The court also declined to dismiss the Times and co.’s contributory infringement claims. According to Judge Stein, the plaintiffs had plausibly alleged that OpenAI and Microsoft “knew or had reason to know” that their models could be used to reproduce copyrighted content without authorization. The court pointed to examples in the complaints showing that GPT-powered systems returned nearly identical outputs to copyrighted articles, often with misleading attributions. And despite arguments that GPT models are capable of “substantial non-infringing uses,” the court found that such defenses (inspired by the Sony doctrine) were premature at the motion-to-dismiss stage.

Mixed Results on DMCA, Misappropriation

The court was more skeptical of the plaintiffs’ DMCA claims, particularly those brought by The New York Times. While the judge found that CIR and the Daily News plaintiffs had plausibly alleged that OpenAI removed copyright management information with knowledge that doing so would facilitate infringement, he dismissed the corresponding claim in the Times’ case. Microsoft, for its part, escaped the DMCA claims entirely – for now.

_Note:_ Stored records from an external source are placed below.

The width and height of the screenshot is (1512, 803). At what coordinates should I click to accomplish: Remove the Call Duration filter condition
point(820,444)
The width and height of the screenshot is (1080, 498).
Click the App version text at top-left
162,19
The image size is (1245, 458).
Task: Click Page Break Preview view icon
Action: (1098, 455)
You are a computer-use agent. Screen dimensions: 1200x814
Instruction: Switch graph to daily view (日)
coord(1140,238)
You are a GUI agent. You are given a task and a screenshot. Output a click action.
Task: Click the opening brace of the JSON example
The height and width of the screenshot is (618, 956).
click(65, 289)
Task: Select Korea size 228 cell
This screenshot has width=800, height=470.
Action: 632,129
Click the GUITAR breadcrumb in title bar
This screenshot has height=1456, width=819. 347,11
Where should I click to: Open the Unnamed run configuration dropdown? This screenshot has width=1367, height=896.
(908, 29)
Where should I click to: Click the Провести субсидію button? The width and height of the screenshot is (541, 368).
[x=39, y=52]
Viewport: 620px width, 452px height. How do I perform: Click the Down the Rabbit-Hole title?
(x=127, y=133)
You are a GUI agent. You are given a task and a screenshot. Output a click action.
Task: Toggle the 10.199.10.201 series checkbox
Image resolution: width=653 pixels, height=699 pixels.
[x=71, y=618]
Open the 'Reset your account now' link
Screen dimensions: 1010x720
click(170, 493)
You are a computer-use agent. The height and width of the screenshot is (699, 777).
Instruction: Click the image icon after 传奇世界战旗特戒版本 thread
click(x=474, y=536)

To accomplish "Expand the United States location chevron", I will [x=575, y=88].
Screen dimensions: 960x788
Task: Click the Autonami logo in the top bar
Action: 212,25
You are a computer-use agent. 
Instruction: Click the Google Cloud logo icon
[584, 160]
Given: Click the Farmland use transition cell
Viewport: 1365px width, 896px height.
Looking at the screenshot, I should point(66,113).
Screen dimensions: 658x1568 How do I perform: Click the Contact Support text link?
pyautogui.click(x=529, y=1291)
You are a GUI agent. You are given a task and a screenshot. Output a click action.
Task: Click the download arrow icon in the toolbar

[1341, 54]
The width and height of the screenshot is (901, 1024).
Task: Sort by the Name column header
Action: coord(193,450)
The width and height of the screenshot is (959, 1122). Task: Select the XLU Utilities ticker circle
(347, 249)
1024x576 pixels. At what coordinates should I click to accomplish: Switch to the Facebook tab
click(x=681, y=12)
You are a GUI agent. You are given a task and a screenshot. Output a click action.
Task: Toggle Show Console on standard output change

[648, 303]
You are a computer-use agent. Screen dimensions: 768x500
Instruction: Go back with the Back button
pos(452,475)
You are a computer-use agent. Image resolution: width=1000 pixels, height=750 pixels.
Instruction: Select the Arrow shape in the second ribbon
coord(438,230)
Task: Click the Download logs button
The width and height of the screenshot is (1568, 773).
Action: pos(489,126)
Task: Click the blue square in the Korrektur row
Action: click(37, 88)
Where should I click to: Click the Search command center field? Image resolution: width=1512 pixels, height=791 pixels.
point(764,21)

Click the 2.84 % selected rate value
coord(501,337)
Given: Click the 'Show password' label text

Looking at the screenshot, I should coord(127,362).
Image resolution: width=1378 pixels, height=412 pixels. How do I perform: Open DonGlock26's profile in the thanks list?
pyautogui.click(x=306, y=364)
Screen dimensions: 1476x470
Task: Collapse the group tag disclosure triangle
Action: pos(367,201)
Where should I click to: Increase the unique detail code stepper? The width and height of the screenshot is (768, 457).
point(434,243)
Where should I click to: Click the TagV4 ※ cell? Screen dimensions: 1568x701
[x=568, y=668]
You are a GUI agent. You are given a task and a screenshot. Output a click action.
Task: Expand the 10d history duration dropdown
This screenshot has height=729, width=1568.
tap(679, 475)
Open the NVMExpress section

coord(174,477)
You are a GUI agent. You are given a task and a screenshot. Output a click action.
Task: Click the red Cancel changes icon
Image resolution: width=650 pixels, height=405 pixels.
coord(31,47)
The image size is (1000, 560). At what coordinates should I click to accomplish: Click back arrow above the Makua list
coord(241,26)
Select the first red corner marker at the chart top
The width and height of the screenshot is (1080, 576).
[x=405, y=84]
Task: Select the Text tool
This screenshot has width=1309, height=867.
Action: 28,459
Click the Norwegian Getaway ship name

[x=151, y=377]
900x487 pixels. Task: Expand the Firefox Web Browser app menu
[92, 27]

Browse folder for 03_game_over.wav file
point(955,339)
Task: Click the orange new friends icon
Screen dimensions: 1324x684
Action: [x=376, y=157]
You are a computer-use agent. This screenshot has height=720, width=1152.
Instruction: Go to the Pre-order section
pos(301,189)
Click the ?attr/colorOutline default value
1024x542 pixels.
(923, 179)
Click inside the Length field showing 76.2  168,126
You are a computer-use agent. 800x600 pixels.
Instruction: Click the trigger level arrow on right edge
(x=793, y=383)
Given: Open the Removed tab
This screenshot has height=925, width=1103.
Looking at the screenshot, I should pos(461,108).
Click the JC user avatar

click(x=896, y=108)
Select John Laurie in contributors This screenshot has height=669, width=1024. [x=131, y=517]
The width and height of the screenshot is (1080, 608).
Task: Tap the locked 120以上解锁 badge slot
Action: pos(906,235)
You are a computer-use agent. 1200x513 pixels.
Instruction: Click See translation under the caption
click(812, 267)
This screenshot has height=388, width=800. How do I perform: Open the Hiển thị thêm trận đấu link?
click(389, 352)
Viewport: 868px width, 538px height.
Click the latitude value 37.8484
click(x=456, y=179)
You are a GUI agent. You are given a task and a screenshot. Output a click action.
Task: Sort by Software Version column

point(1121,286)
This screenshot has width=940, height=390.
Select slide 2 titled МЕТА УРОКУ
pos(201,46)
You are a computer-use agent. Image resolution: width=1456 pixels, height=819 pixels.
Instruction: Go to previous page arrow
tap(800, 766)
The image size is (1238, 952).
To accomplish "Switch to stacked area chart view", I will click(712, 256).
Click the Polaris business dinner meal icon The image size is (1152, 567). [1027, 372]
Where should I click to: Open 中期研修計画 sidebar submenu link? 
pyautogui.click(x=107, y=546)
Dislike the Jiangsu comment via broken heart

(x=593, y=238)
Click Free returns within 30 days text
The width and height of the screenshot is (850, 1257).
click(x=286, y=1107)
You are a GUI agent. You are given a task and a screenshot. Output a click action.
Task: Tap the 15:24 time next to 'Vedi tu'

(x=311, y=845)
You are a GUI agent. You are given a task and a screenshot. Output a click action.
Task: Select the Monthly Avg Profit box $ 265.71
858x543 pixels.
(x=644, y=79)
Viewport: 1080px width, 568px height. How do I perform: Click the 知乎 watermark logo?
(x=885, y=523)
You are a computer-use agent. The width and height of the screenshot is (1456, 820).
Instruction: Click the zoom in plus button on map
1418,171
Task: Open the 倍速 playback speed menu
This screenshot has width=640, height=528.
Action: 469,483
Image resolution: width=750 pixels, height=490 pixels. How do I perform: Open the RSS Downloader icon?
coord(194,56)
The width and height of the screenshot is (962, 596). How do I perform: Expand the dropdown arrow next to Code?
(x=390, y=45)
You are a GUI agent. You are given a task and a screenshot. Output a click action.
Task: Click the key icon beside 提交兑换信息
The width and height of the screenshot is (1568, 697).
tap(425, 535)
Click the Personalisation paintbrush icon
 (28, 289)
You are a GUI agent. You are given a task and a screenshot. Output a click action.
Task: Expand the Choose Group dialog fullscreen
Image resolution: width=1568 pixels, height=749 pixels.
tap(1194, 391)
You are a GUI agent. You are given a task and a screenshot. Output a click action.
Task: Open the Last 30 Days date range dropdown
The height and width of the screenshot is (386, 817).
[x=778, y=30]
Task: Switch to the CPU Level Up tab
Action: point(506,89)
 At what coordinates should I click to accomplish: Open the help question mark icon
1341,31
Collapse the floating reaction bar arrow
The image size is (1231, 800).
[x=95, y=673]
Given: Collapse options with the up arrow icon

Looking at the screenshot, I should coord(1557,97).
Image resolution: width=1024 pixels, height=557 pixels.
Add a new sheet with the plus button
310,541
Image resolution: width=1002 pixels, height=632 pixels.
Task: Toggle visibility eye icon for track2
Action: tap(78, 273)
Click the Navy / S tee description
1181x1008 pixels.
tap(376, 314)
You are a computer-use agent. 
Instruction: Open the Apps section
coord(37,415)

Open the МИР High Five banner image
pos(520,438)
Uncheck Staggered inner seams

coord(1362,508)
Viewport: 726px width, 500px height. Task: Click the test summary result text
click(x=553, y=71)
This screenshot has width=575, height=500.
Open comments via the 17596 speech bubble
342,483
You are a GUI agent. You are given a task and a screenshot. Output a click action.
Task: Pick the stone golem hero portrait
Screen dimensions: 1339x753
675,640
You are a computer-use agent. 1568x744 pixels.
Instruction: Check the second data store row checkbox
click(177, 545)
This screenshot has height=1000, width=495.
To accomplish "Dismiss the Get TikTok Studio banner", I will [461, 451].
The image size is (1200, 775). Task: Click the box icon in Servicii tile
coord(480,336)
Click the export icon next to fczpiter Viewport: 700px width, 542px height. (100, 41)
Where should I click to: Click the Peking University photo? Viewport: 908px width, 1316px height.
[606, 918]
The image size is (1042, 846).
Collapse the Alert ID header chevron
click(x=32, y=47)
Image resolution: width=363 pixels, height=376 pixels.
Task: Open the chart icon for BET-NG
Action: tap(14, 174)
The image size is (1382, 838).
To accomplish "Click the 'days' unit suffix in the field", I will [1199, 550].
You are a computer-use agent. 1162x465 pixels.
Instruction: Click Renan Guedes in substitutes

The most decisive loss came on the unfair competition front. The court dismissed the plaintiffs’ “hot news” misappropriation claims with prejudice, finding that the alleged copying did not meet the narrow requirements for such a claim under New York common law. Also tossed: CIR’s “abridgement” theory – an argument that OpenAI’s summaries and truncated outputs constituted illegal abridged versions of their articles. The court held that these outputs were not substantially similar enough to the original works to sustain a copyright claim on that basis alone.

Media v. AI: A Few Takeaways

The ruling is an early but meaningful validation of the media’s core theory: that training and deploying AI models on copyrighted journalism – without consent – could constitute a violation of longstanding copyright and trademark laws. It also reaffirms the applicability of contributory infringement theories to generative AI tools, especially when the tools are trained on protected content and later used to produce infringing outputs. The court was clear: mere capability for legitimate use does not immunize tech companies when their tools are regularly used to reproduce copyrighted works.

At the same time, the court’s refusal to resurrect “hot news” misappropriation underscores the difficulty of using outdated doctrines to police new technologies. And its selective approach to the DMCA claims suggests that proving intent and knowledge in the AI context will be a high hurdle.

Most significantly, the court’s ruling leaves the door wide open for discovery – and potentially a trial – on the big questions: whether OpenAI and Microsoft’s training and deployment of generative AI tools violate copyright laws, and whether they owe compensation to the media outlets whose reporting helped build these products.

It is worth noting that the court did not reach the issue of fair use – a key defense that OpenAI and Microsoft are expected to rely on in the case (and has argued in other, similar lawsuits).

The cases are New York Times Company v. Microsoft Corporation, et al., 1:23-cv-11195 (SDNY); Daily News LP, et al. v. Microsoft Corporation, et al., 24-cv-3285; and Center for Investigative Reporting, Inc. v. Microsoft Corporation, et al., No. 24-cv-4872.